- Activity:
Where a line below includes the word "with", copy that line.

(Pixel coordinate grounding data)
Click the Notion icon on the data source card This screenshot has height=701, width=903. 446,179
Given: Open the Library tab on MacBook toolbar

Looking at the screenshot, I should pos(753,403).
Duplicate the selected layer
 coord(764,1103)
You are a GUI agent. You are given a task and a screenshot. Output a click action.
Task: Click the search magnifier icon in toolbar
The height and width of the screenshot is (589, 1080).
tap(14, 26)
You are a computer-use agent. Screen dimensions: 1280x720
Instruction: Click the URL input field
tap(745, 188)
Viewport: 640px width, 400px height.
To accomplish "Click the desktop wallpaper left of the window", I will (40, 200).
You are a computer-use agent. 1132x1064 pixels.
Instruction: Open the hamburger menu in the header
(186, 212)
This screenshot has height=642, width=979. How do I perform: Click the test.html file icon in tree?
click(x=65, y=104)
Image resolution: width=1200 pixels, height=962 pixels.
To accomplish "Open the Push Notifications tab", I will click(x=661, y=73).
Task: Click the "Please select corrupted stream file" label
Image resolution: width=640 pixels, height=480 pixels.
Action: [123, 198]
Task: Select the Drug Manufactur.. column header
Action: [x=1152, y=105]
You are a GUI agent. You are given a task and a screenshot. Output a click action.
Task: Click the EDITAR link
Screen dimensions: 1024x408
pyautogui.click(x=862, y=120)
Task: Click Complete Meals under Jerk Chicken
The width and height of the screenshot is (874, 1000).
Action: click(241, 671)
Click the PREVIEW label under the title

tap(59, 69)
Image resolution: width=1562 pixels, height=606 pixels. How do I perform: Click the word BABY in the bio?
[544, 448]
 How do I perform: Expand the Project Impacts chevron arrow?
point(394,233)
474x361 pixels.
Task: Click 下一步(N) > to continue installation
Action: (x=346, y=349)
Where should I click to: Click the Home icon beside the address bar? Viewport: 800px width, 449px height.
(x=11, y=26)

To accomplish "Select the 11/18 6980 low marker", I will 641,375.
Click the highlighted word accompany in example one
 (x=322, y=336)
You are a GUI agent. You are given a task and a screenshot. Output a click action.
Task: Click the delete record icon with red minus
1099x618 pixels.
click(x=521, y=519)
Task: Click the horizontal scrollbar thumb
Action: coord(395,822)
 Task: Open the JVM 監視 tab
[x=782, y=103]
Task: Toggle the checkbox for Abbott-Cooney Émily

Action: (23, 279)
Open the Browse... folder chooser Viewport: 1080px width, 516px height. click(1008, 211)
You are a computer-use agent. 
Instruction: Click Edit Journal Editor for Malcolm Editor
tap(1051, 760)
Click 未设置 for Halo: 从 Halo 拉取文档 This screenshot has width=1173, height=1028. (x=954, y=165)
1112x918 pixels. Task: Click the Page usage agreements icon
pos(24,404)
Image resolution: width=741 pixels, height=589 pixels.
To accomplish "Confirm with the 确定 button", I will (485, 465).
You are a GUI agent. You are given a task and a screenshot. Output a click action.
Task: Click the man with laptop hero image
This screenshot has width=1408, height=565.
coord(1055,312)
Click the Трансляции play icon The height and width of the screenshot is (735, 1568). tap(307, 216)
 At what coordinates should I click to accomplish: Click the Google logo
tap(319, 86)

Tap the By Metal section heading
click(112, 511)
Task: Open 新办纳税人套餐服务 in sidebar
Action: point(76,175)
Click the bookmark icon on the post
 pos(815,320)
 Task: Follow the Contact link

- Problem solution:
Task: Click the delete record icon with red minus
To accomplish "Confirm with the 确定 button", I will (485, 465).
Task: Click the man with laptop hero image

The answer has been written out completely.